The problem: Your answer should consist of each line below that contains the string "will".

[Collected data]

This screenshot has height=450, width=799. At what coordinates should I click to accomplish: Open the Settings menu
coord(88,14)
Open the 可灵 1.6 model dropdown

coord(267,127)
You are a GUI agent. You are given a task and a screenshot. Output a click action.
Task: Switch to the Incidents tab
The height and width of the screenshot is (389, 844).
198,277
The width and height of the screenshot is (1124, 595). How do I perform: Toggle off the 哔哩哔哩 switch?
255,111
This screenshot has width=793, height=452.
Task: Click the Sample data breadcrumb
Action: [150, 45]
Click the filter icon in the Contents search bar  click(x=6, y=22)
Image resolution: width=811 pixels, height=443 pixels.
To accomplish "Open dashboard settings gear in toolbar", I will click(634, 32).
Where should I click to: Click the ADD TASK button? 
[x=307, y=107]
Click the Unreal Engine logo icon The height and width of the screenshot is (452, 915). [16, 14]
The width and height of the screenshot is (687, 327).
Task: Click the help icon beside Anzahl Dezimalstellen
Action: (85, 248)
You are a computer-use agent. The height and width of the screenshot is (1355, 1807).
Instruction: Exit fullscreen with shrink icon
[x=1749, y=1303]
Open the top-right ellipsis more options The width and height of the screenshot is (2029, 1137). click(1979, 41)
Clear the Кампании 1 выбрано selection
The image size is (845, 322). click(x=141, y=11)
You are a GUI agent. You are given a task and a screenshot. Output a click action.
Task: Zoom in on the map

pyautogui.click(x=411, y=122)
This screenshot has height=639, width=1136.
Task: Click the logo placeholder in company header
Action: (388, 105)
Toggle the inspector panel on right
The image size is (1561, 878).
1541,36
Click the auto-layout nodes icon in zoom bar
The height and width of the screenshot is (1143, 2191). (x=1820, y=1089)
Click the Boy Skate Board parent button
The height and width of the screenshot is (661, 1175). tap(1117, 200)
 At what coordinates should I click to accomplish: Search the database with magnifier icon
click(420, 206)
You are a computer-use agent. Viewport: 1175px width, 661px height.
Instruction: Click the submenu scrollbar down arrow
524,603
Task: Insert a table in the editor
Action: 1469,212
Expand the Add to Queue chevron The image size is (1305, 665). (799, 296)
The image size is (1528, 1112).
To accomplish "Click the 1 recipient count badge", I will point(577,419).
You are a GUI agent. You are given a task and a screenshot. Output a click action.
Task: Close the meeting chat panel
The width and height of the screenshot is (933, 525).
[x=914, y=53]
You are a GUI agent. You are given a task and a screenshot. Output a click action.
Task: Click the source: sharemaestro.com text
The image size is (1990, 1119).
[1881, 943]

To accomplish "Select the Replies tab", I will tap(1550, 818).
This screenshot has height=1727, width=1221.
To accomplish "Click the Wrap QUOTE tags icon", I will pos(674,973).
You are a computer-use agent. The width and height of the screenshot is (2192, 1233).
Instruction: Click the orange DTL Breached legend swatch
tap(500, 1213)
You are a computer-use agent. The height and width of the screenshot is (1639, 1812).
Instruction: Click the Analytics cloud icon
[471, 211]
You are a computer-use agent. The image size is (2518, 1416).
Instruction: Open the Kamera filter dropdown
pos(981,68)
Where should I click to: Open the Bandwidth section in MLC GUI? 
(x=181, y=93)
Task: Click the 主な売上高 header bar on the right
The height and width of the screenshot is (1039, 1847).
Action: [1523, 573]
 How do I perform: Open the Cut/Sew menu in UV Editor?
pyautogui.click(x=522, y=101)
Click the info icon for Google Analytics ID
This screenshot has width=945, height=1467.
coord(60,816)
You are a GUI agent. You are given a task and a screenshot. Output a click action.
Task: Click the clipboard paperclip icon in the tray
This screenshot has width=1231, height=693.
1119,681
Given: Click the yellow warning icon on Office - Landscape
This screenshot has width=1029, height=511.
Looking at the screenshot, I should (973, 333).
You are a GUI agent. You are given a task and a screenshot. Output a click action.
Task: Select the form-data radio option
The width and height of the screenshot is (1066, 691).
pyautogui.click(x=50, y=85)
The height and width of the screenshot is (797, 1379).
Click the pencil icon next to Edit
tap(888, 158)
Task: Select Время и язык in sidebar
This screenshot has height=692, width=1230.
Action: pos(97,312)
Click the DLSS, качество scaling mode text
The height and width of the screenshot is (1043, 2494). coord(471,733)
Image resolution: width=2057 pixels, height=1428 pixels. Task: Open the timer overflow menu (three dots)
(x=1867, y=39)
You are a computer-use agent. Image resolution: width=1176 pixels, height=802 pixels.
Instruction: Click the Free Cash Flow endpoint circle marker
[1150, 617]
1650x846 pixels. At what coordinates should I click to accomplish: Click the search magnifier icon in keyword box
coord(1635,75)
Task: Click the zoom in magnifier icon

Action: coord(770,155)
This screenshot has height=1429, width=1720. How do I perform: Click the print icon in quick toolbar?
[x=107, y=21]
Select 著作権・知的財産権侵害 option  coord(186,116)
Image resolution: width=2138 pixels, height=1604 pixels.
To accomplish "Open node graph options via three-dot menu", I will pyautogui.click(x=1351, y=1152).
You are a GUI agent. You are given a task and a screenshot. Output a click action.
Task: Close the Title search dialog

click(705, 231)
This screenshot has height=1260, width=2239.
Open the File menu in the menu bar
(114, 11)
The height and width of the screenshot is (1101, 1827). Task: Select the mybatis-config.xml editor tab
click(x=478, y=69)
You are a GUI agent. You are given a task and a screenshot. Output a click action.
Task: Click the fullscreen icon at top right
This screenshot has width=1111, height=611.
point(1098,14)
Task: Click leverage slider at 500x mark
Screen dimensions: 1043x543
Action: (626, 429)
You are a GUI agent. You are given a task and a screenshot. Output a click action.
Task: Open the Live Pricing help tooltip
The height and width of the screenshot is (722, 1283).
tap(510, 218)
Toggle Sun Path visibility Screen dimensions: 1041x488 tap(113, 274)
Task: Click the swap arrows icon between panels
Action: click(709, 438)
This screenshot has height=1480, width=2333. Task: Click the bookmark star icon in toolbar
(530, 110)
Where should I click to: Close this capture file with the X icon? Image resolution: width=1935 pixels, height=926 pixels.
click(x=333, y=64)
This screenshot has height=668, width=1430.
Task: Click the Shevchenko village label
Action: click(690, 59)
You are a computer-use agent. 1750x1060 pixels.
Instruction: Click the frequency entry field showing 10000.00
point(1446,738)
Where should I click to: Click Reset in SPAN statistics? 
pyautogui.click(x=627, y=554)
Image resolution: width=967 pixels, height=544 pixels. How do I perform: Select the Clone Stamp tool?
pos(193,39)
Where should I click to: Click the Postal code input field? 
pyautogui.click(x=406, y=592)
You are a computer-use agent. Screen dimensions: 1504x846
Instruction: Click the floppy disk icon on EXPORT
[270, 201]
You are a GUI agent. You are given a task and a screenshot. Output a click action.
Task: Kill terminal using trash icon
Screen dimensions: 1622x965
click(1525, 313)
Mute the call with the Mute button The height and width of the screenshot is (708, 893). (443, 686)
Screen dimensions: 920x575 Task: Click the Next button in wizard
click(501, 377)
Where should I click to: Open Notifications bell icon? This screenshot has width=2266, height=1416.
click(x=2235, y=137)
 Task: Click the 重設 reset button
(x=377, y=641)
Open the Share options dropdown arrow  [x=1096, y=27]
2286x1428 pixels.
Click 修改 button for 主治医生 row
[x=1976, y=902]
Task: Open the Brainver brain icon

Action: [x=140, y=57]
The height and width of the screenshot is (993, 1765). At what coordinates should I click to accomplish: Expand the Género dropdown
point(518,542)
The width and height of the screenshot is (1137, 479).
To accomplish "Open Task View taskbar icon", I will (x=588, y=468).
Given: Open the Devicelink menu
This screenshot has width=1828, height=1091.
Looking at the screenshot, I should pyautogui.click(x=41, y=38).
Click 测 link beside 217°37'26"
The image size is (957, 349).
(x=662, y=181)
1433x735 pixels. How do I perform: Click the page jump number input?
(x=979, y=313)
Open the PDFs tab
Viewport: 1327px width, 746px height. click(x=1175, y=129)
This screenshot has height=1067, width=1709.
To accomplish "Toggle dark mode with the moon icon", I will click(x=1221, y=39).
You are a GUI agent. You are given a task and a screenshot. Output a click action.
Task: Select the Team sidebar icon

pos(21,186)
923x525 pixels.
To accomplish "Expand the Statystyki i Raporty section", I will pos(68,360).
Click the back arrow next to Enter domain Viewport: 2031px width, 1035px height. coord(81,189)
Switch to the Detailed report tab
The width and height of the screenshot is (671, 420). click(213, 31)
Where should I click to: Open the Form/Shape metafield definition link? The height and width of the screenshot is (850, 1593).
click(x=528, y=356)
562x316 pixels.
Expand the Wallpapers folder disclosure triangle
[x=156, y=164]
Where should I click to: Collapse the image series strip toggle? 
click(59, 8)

Output:
To accomplish "Open dashboard settings gear in toolbar", I will click(634, 32).
To accomplish "Click the 1 recipient count badge", I will point(577,419).
To accomplish "Select the Replies tab", I will tap(1550, 818).
To accomplish "Click the Wrap QUOTE tags icon", I will pos(674,973).
To accomplish "Open node graph options via three-dot menu", I will pyautogui.click(x=1351, y=1152).
To accomplish "Open Task View taskbar icon", I will (x=588, y=468).
To accomplish "Toggle dark mode with the moon icon", I will click(x=1221, y=39).
To accomplish "Expand the Statystyki i Raporty section", I will pos(68,360).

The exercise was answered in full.